Es gehörte mittlerweile zu einer Tradition, sich vorher zu vergewissern, dass der Mann tatsächlich real war. Er musste es in seinen Schädel bekommen, dann würde er vielleicht auch nicht mehr so aus der Haut fahren, wenn er geweckt wurde… Mal wischte er Steve eine Strähne aus dem Gesicht, wenn sie ihn in seinem Schlaf störte, mal wagte er es, um die Decke zu kämpfen. Doch sein bester Freund wirkte jedes Mal wie ein kleines Kind, dem das größte Unglück wiederfahren würde, weshalb er es schließlich ließ und lieber frierend die Augen schloss.

Erst nach einigen Wochen wagte er sich aus ihrem gemeinsamen Zimmer. Da sie ein eigenes Bad hatten und Steve ihm seine Mahlzeiten mitbrachte, hatte es auch immer gut funktioniert. Doch schließlich mussten sie diese Routine unterbrechen, weil der Blonde zu einer Mission aufgebrochen war.
Er wusste nicht, wie viele der anderen noch geblieben waren, weshalb er die Tür vorsichtig öffnete und zu seiner Erleichterung fest stellte, dass das Wohnzimmer menschenleer war.

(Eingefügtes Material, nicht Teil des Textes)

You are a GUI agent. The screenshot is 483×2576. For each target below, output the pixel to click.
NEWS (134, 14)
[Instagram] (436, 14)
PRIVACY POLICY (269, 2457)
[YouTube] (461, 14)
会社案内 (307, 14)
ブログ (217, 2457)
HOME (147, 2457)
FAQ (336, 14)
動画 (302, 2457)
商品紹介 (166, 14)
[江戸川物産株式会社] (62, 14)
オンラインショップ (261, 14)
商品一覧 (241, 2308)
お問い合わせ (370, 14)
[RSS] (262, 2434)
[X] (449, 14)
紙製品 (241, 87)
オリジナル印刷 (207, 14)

Nun etwas mutiger, schritt er auf den Kühlschrank zu, an dem sich ein pinker Zettel befand. Bedien dich stand drauf. Eine Augenbraue hebend, öffnete er das monströse Gerät, das größer wirkte als der Kleiderschrank seiner gesamten Familie in den zwanziger Jahren. Kurz stockte er, er hasste Kälte. Sie erinnerte ihn daran, wie man ihn auf Eis gelegt hatte. Schließlich überwand er das Gefühl und wollte sich wahllos etwas greifen als ihm ein weiterer Zettel auffiel.

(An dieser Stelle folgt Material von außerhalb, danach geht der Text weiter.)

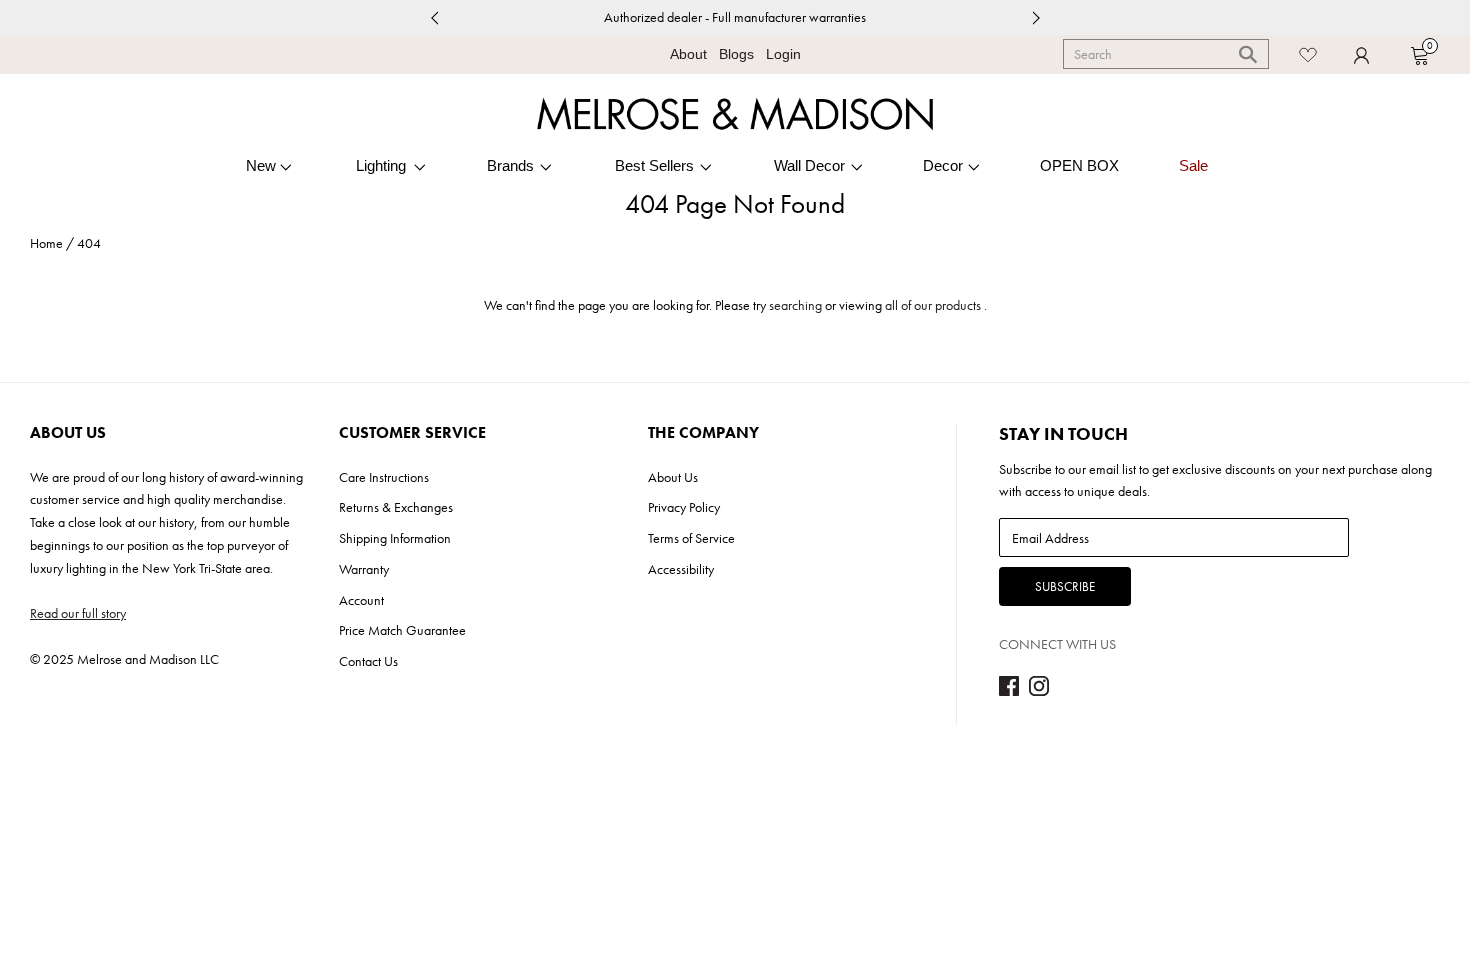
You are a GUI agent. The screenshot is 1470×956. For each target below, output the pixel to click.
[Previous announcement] (434, 17)
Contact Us (368, 661)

Dieser klebte auf einer Tiefkühlpizza und trug seinen Namen. Irritiert nahm er die Packung heraus, stellte fest, dass diese mit Mozzarella, Tomaten und Rucola belegt war und konnte nicht anders als lächelnd den Kopf zu schütteln. Es war die erste Pizza, die er sich zusammen mit Steve in einem italienischen Restaurant geteilt hatte. Na ja, nur halt größer und vor allem frisch. Sei’s drum. Es ging ihm eh nur darum, dass Steve sich tatsächlich noch daran erinnerte. Er las sich die Anleitung durch und fühlte sich wie ein dummes Kind. Er hatte keine Ahnung, was von diesen Hochglanzgeräten ein Ofen sein sollte… Gerade hatte er beschlossen, es lieber sein zu lassen als ihm weitere Zettel auffielen. Ihnen folgend, fand er schließlich alles, was er benötigte und sogar eine Anleitung für das Ding. Während die Pizza warm wurde, schaute er sich in dem riesigen Haus um. Als Steve ihn hier angeschleppt hatte, war er hauptsächlich damit beschäftigt gewesen, auf den Boden zu schauen.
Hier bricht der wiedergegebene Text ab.